Strengths and limitations of the current study
To our knowledge, this study is the first to perform a systematic CONSORT statement and STRICTA guidelines adherence assessment of available RCTs on acupuncture for PHN management. It is the result of an extensive search and rigorous assessments based on both checklists and provides further evidence of the association between the two guidelines OQS and the methodological quality of the study. Such findings are important and provide insight into the complexity of methodological issues in clinical trials, especially those related to acupuncture and pain, considering the occurrence of conflicting findings among RCTs. For example, how can bias produced by subjectivities in pain measurement be reduced, and whether an insignificant outcome has any clinical implications?

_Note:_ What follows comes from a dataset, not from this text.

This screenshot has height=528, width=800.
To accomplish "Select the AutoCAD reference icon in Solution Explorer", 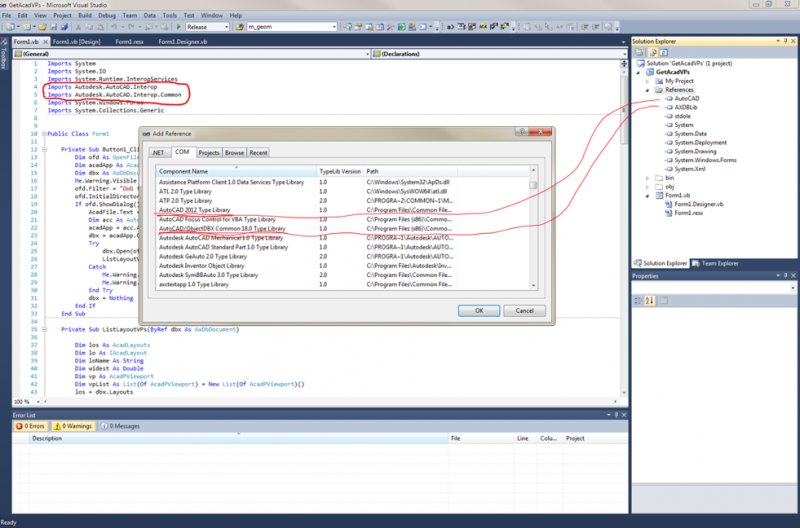I will click(667, 98).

This study has several limitations such as: first, articles published in languages other than Chinese or English were not included. Acupuncture is a well-known pain management option and might have been subject to research in various languages. Therefore, whether the inclusion of those published reports would have altered the results of assessment and analysis remains unknown. Second, as mentioned by a previous study,29 equal weights were assumed during the calculation of the overall quality score (OQS) even though those checklist items may have varying weights. Third, according to available studies,22 more factors such as the author’s expertise and the publication language should have been considered in the linear regression model. However, as shown in File 3, no author was identified as having statistics-related expertise, and only two articles were published in English. Nevertheless, this study achieved its preliminary objective by successfully evaluating the reporting quality of RCTs on the use of acupuncture for the management of PNH.
Conclusion
Our study revealed suboptimal reporting qualities for RCTs using acupuncture for PHN management. Most trials failed to mention crucial methodological data, registration information, the rationale behind the choice of acupuncture or comparable treatments, the acupuncturist qualification, and the treatment context. However, the findings indicated higher reporting quality in RCTs with funding sources or published after 2010. Therefore, more effort is needed for strict adherence to the CONSORT statement and STRICTA guidelines.
Acknowledgments
This research was supported by the National Natural Science Foundation of China (grant no. 81574061), the Innovative Research Fund of the First Affiliated Hospital of Guangzhou University of Chinese Medicine (No. 2019QN23) and the Guangdong Science and Technology Commission Foundation (No. 2017A020213019). The funders did not play any role in the study design, the data collection, interpretation, and analysis, the preparation of the manuscript, or the decision to publish.
Disclosure
The authors report no conflicts of interest in this work.